Office Pain Mitigation: Wrapping Your Head Around Tech Neck
By Martha Michael
If you’re a real head turner when you enter a room, it could mean you’re easy on the eyes. But if the head that’s turning is your own, it may add up to stress on your neck that could lead to painful health problems.
The London Pain Clinic published a study of individuals whose jobs involve the use of technology to take a closer look at the major causes of neck pain due to frequent computer use. Data the researchers collected on employees in an office setting showed that nearly 35 percent of the workers had at least one incident of neck pain related to computer use. Most of them were females who tended to have poor screen and keyboard positioning. Many sufferers were also battling stressful conditions and had lifestyles involving a low rate of exercise.
Based on the results, the London Pain Clinic article adds a list of factors in the workplace that may contribute to poor posture, which is a common cause of neck pain:
- Height of computer screen - It can’t be placed too high or too low. Put the monitor on blocks if necessary, and if you have little space for it on your desk, employ a monitor arm.
- Fatigue - Employers should recognize the need for workers to take breaks.
- Stress and tension - Watch for temperament changes, as it may trigger physical issues in the upper body.
- Seated too low - If necessary, invest in arm rests for your chair.
- Repetitive head movements - If your job requires looking side-to-side repeatedly, the muscles, tendons and ligaments can become stressed.
Home Computer Use
You don’t have to use electronics at work to suffer some of the hazards brought on by excessive tech use. If you’re an avid e-book reader, or you’re rarely without your iPad, you may feel it in your upper body eventually.
“Your neck angle makes all the difference,” says an article on the Harvard Medical School website, which cites a study showing that simply adjusting your viewing angle provides relief. “Looking at a tablet for long periods of time affects your neck, head, and shoulders. The farther down it is, the more you have to bend your neck to get down to it."

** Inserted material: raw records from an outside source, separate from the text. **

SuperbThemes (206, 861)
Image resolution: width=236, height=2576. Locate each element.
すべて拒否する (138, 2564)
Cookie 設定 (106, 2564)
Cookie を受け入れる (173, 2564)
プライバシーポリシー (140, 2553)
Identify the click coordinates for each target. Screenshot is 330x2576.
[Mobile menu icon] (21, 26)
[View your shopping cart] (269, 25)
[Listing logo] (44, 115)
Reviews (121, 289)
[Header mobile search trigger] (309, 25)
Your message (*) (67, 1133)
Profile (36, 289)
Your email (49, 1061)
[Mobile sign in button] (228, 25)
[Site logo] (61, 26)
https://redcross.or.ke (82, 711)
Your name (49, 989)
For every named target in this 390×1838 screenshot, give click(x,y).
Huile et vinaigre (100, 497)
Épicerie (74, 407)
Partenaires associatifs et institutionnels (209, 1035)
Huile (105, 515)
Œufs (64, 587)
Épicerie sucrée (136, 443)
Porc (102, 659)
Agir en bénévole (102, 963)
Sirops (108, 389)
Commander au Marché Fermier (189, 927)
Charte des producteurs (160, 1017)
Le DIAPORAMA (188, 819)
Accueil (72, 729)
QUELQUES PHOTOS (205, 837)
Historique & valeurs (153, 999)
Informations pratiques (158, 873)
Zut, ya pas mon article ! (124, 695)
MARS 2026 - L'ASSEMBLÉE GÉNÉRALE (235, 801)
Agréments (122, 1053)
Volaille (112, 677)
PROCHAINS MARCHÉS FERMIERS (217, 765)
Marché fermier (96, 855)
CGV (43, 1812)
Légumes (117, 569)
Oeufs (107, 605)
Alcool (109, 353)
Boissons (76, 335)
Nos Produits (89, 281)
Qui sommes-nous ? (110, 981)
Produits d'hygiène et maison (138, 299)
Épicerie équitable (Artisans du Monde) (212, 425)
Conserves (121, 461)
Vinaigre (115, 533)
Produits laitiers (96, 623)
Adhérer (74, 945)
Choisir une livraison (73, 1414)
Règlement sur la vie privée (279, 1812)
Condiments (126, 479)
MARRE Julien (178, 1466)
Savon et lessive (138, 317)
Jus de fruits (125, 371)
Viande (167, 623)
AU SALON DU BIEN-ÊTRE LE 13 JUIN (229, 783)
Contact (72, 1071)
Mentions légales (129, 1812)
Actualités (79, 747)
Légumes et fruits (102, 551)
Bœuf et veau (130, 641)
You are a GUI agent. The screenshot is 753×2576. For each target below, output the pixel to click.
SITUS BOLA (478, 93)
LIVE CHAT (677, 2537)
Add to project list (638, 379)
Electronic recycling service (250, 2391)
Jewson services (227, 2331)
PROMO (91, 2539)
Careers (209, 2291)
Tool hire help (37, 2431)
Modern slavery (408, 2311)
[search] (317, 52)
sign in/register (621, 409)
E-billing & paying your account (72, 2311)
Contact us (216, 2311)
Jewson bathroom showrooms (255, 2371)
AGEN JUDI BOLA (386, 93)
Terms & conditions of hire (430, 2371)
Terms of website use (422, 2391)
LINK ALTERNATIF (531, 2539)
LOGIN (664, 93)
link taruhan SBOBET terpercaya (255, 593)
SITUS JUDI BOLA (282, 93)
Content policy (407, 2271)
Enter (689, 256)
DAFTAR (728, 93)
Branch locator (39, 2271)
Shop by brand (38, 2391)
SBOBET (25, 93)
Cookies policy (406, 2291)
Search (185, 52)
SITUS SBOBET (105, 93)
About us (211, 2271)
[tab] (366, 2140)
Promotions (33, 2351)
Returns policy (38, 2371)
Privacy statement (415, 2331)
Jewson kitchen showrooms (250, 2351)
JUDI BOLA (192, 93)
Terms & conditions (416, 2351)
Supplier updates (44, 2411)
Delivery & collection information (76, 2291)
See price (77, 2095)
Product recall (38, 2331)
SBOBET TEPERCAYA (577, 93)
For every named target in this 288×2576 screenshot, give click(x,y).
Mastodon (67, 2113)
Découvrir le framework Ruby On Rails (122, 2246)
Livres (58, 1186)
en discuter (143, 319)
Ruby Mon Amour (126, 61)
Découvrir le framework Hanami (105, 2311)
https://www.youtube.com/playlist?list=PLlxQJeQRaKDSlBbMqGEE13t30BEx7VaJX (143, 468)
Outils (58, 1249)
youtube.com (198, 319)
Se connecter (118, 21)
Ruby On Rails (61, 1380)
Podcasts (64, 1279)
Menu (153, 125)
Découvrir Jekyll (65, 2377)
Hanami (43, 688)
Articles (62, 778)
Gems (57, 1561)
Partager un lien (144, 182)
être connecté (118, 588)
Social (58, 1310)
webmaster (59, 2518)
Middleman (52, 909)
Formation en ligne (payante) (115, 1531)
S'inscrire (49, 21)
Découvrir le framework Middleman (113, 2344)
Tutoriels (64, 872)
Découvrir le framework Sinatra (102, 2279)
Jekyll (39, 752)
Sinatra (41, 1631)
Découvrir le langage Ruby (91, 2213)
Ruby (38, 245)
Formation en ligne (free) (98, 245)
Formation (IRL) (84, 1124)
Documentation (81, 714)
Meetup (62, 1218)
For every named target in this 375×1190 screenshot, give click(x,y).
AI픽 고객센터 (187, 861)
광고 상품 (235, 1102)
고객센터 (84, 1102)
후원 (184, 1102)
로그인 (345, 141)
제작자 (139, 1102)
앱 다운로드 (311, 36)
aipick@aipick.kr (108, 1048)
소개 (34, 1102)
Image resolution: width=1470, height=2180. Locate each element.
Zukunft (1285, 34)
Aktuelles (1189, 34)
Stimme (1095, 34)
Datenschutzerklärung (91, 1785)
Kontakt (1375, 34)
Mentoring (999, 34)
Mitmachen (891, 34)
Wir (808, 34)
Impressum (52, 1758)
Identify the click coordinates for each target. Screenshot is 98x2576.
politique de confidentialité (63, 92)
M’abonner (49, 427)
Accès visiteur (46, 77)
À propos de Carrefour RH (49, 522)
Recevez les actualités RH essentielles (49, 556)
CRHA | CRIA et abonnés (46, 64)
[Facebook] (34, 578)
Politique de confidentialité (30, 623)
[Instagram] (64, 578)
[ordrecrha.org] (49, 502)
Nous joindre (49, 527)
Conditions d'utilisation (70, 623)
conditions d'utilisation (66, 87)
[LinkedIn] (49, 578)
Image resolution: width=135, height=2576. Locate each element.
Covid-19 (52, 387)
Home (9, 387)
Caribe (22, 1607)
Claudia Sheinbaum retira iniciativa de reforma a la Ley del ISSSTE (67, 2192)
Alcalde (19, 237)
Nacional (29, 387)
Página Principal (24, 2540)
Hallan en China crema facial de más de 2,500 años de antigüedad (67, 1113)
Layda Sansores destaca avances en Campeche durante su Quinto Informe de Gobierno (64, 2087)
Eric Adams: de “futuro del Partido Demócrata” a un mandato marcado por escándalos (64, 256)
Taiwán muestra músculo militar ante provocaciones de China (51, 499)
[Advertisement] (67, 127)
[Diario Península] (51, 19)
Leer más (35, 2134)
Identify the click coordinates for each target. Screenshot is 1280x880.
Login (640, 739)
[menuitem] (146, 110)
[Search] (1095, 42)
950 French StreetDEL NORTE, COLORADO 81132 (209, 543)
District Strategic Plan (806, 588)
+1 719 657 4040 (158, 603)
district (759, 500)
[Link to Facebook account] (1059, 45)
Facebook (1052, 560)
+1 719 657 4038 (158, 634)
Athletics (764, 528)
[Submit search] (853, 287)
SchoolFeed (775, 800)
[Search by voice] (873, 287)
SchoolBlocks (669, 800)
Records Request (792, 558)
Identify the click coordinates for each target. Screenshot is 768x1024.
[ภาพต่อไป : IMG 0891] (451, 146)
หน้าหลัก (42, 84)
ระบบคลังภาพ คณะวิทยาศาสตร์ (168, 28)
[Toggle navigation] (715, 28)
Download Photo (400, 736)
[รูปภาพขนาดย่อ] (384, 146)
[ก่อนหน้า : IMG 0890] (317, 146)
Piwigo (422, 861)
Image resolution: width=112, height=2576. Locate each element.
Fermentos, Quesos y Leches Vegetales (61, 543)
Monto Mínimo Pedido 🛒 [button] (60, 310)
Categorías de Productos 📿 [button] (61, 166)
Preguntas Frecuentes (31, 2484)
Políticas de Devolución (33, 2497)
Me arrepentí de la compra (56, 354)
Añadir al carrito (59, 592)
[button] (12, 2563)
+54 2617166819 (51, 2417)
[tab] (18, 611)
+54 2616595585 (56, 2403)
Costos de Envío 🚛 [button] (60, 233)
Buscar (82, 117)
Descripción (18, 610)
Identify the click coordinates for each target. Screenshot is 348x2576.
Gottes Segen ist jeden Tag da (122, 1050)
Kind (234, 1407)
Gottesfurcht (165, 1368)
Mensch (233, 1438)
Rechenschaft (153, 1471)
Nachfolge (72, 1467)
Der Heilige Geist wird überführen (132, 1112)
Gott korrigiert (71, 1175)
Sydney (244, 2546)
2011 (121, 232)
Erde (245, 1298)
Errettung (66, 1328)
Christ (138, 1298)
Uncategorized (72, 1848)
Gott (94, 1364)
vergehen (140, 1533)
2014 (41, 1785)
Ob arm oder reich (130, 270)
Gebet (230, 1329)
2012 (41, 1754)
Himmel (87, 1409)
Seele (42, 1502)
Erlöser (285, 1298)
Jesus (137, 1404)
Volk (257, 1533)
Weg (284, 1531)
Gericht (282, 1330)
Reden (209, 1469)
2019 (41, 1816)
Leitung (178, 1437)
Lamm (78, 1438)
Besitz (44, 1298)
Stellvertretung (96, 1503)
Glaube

Posture is key, and the necks of tablet readers suffer because they typically hold devices in their laps, which forces the cervical vertebrae to bend forward. Research shows that it strains and can eventually injure muscles, tendons, nerves, ligaments and discs, the article says. When computer users prop up their tablets, however, there is a reduction in damage to the neck.
Harvard researchers offer suggestions to avid tech users who want to minimize the pain and injury caused by postural problems associated with computers.
- Use a tablet case to prop up your device
- Change your position every 15 minutes
- Use an external keyboard
- Keep shoulders relaxed
- Place forearms parallel to the floor
- Hold elbows close to your body
There are general wellness choices you can make to push back the prospect of pain problems. Topping the list of self-care options suggested by the London Pain Clinic is having routine checkups. Share your symptoms with your chiropractor, who will need to know when they began and the conditions at your workplace or home computer station.
Because the cervical spine is greatly affected by poor technical posturing, cervical manipulation is likely to be a part of your treatment. The area at the base of your skull, with its seven vertebrae, is supporting the approximately 12-pound weight of your head. Your chiropractor will want to address the biomechanical factors involved in tech use, such as sitting for long periods and repetitive movement. He or she may recommend some stretching and muscle strengthening exercises to reduce strain to your neck. Applying heat or ice may reduce your symptoms as well.
The irony is that based on studies of the physical effects of life in a brave new world, your self-care should also include some old-fashioned ideas, such as a healthy diet, exercise and any effort to lower your stress. It’s nice to be a person with all the equipment to turn heads, but the real beauty lies in keeping your neck pain-free.